┌────────

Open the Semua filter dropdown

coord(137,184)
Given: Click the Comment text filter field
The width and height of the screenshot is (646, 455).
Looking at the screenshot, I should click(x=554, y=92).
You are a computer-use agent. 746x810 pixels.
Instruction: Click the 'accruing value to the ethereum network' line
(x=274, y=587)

└────────
┌────────

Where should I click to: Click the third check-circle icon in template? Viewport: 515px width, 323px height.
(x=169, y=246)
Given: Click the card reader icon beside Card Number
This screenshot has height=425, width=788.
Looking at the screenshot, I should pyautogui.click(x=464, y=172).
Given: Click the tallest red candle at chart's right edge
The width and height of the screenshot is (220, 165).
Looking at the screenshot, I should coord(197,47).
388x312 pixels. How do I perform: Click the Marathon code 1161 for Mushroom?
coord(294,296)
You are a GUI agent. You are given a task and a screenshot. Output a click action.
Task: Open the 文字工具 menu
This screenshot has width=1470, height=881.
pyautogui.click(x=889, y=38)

└────────

§ **YOUR TASK**
How many lines of the listing include the string "agent"? Give only the number.

§ **FINAL ANSWER**
2